Paper Pitfalls: Lessons From Reviewing

In reflecting on the last year of reviewing, I noticed that lots of papers getting rejected for the same small set of avoidable reasons. I wanted to share some thoughts on how to avoid being caught in these common pitfalls. My hope is that these thoughts are specific enough to be actionable and helpful to students. These thoughts are inspired by the applied cryptography community, but hopefully parts are applicable to other communities.

I made the dubious decision to join the program committees of 5 conferences over the last year and a half: TCC22 and the applied crypto tracks of USENIX23, Oakland23, CCS22, and CCS23. I came away from this process actually somewhat encouraged by the state of peer review in the field—an outcome I didn’t anticipate. Admittedly I observed some late or low effort reviews, but most reviewers with whom I interacted put thought and effort into their reviews and stayed engaged in the review process.

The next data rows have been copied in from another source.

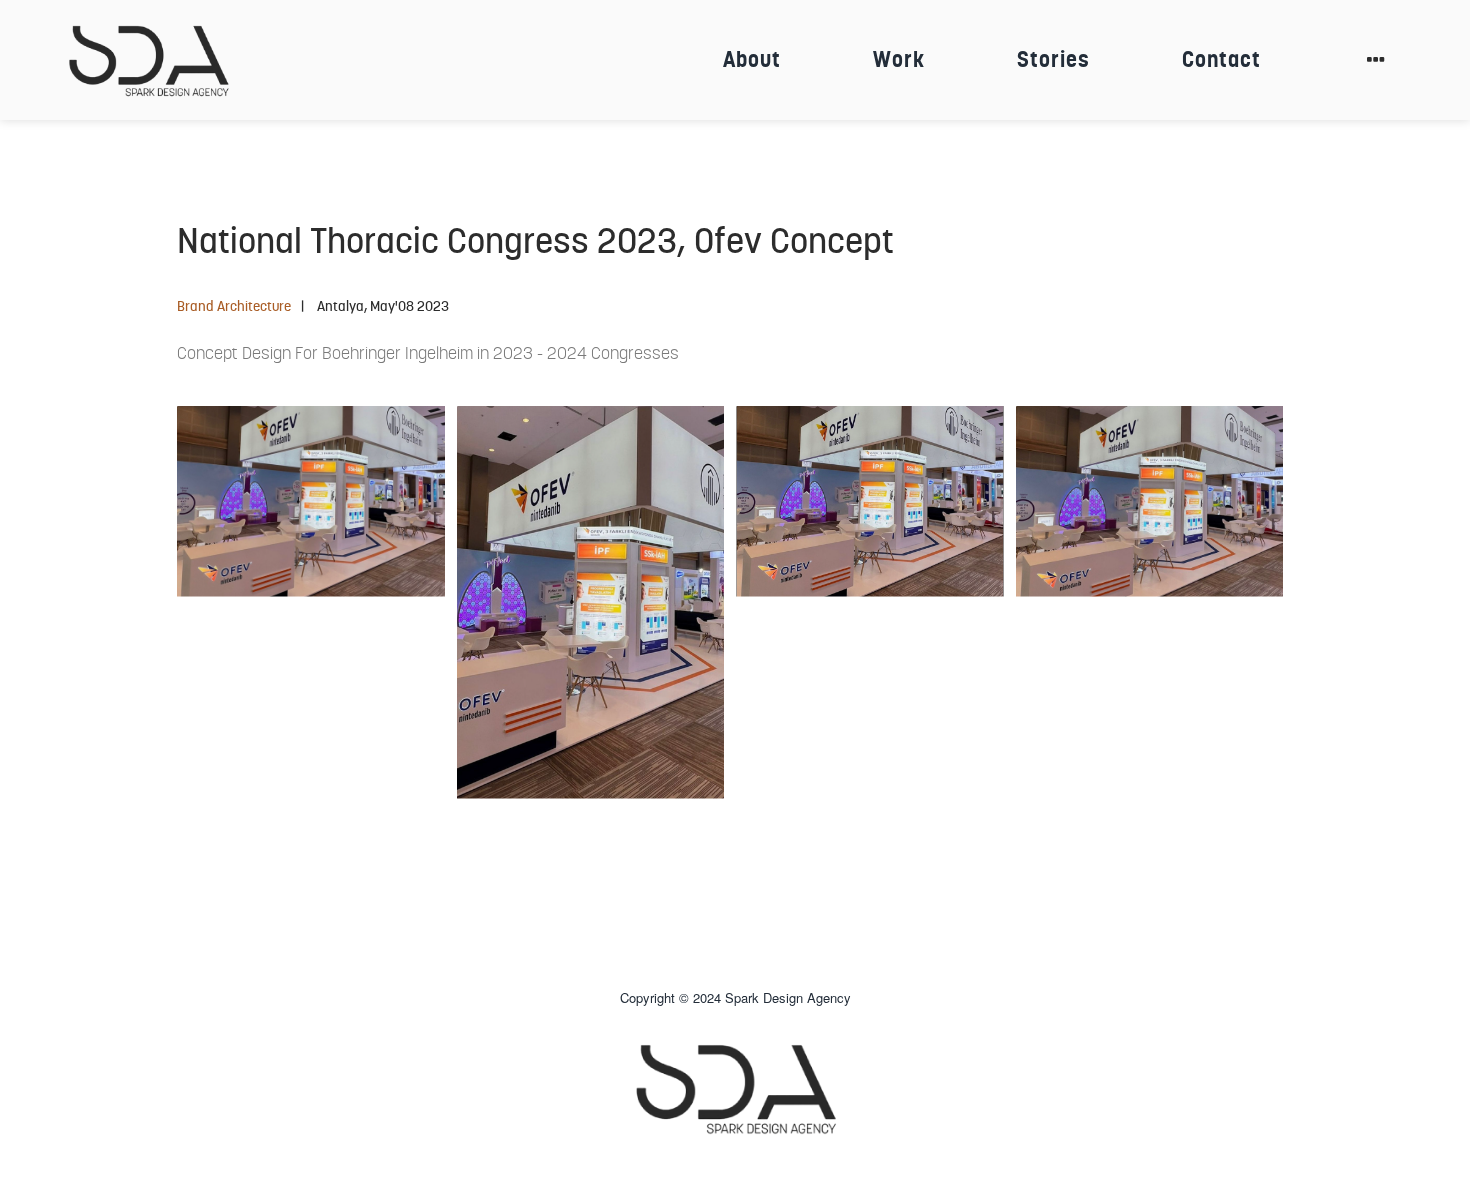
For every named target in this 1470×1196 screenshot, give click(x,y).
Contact (1221, 59)
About (752, 59)
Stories (1053, 59)
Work (899, 59)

In the spirit of transparency, here's some quick stats from my year and a half of reviewing: I was assigned 63 papers—a number I was able to complete thanks to the help of many subreviewers. Of those papers, 50 were rejected (18 first round rejections, 24 second round rejects, 2 rejections after major revision, and 6 “regular” rejections at TCC), 5 accepted after revision, and 8 were accepted outright. Looking at average decision scores, my submitted reviews at security conferences were slightly more critical than the average reviewer and my reviews at TCC were slightly less critical.

The TLDR: my experience was that many of the papers I was assigned ended up being rejected for a relatively small set of predictable reasons: not being written in a way that was easy to review [Jump To Section] or providing an unsatisfactory evaluation section [Jump To Section]. Also the rebuttal system seems a little bit broken [Jump To Section].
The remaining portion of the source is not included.